Like many film journalists, not to mention jury members, who caught Hogir Hirori’s now discredited Sabaya at this year’s Sundance I was riveted, calling it (in the intro to my interview with Hirori) a “harrowing tale of heroism from a filmmaker all too familiar with the wartime struggles of those he documents.” Of course, thanks to the New York Times – and even more so to the dogged reporters at Sweden’s Kvartal –  we now know that many of the key scenes in the Swedish-Kurdish director’s doc, which focuses on the ISIS sex slave-saving men and (anonymous) women of the Yazidi Home Center, were staged. Which as a non doc purist honestly bothers me less than the fact that Hirori, when confronted by an inquiring press, fictionalized his own account of obtaining said footage. And even more troubling, seems not to have obtained true consent from all his characters – and likewise not come clean about that terrible breach of trust either.  

Yet as a film critic with zero background in investigative journalism, I also personally don’t feel I “should have known better.” With limited budget and bandwidth I’m forced to rely on institutions like the Sundance Film Festival, and government organizations such as the Swedish Film Institute, to do their due diligence for me.

(And even if it were possible, it’s simply not my job to vet every director I interview.)

Which is why, admittedly, I was pretty skeptical of the initial accusations against Hirori – and even wrote an essay chalking it up to a “he said/she said” saga.

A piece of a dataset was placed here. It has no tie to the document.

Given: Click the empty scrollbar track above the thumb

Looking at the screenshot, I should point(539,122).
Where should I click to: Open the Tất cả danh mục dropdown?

Naïvely, I just assumed that since the Swedish Film Institute had chosen so swiftly to stand by their veteran award-winning director and his accolade-laden film despite the brewing controversy, they likely were privy to more inside information than either I or the New York Times (ironically itself an institution not unfamiliar with dubious stories – as the recent Rukmini Callimachi “Caliphate” podcast debacle showed) on this side of the pond could possibly know.

I still can’t find it in myself to place the bulk of blame on the fabricating director

Unfortunately, I was wrong. Nevertheless, I still can’t find it in myself to place the bulk of blame on the fabricating director; Instead I fault the institutions that unquestioningly allowed Hirori to take advantage of their imprimatur. Starting with the aforementioned Swedish Film Institute, the primary funders of Sabaya. And exhibit A for what happens when Western liberal do-gooders fall prey to believing/supporting the narratives they themselves wish to see.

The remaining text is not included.